─── SUPPLIED PASSAGE ───
Poetry Absurdity: Superhero

Extra! Extra! Read all about it!…hey!…slow down! Guess what? Did you know the universe almost exploded? It’s true! The newspaper explains it all!…a degenerated superhero…a brilliant mad scientist…what do you say? Wanna buy a newspaper? Read all about it!

A superhero rises from a stained couch.

Outside the window…




Someone dies…

…someone cries…

…someone lies…

…someone sees it all.

Yellow tights on the hanger.

Purple cape on the wall.

Green mask on the floor.

A superhero needs no more!

Running down the block…

…purple cape blowing in the wind…

…green mask up the nostrils…

…yellow tights up the ass…

“Help! Help! I’m being robbed!”

The superhero jogs behind Big Mouth 24/7 diner.

“Stop! Evildoers!”

Two punks growl and raid while a third licks the edge of a switchblade.

“Watchaa goonnaa do about it?”

3 punks unconscious on the ground.

“Thank you! Thank you! The police are a little slow.”

Hands on hips—chest puffed out:

“No Problem! I took care of these zeros! I’m a superhero!”

Across High Crime Street…

…though an alleyway…

…there they are…


“Where’s our money?!”

Hands on hips—chest puffed out:

“Unhand him!”

Two thugs swear and sweat.

“What? Who the fuck are you?”

“I’m a superhero! That’s who!”
───
§ WRITTEN INSTRUCTION 1
Answer each question about the superhero poem.
(a) What color are the tights?
(b) Behind which diner does the superhero jog?
(c) How many punks end up unconscious on the ground?
§ WRITTEN INSTRUCTION 2
Reproduce the superhero poem verbatim from "A superhero needs" to "Mouth 24/7 diner.".
§ WRITTEN INSTRUCTION 3
Name every piece of the superhero's costume that the superhero poem mentions, with its color.
─── SOURCE DATA ───
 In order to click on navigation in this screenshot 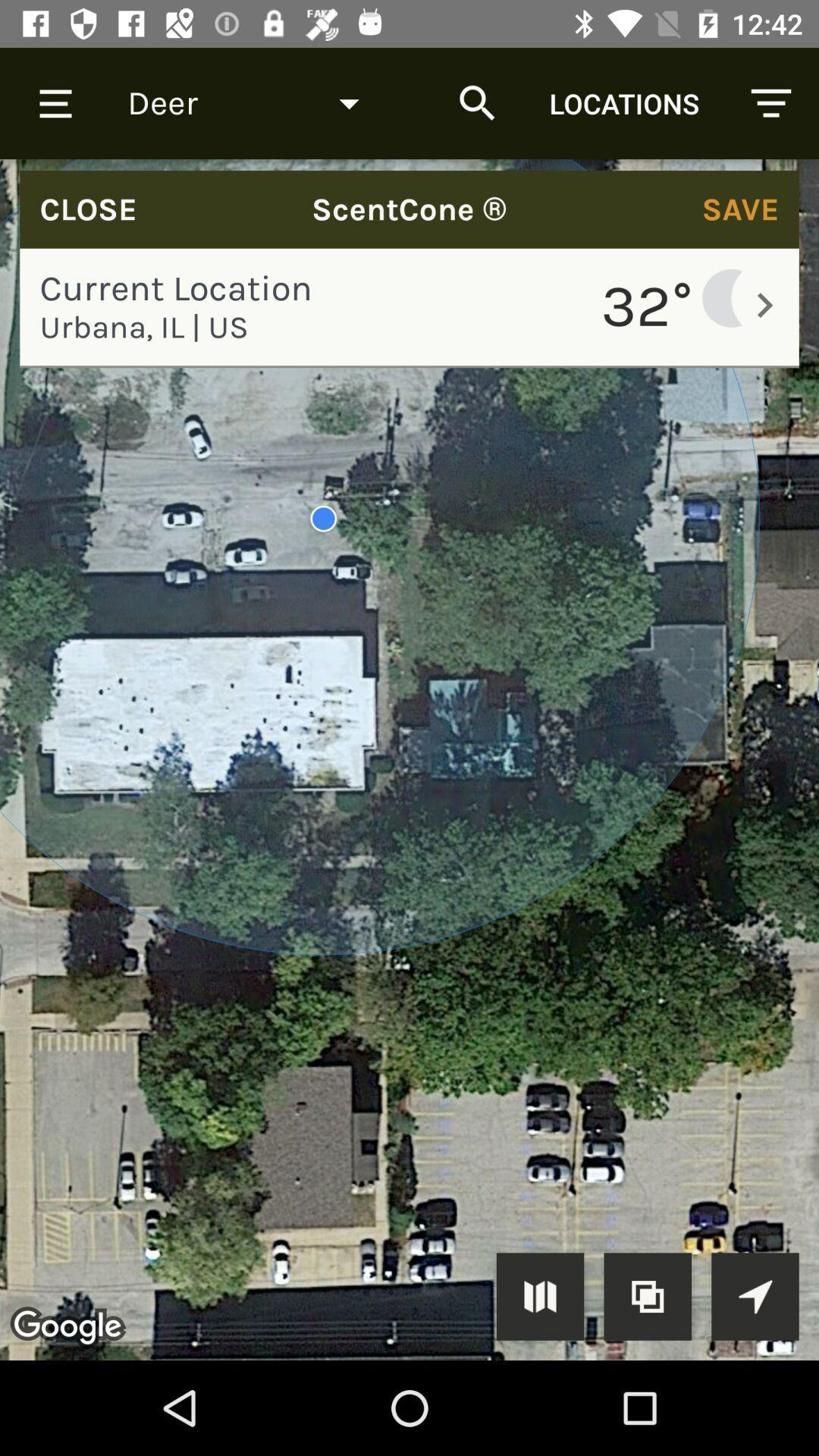, I will do `click(755, 1295)`.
───
§ TASK SOLUTION 1
(a) Yellow
(b) Big Mouth 24/7 diner
(c) 3

§ TASK SOLUTION 2
A superhero needs no more!

Running down the block…

…purple cape blowing in the wind…

…green mask up the nostrils…

…yellow tights up the ass…

“Help! Help! I’m being robbed!”

The superhero jogs behind Big Mouth 24/7 diner.

§ TASK SOLUTION 3
Yellow tights
Purple cape
Green mask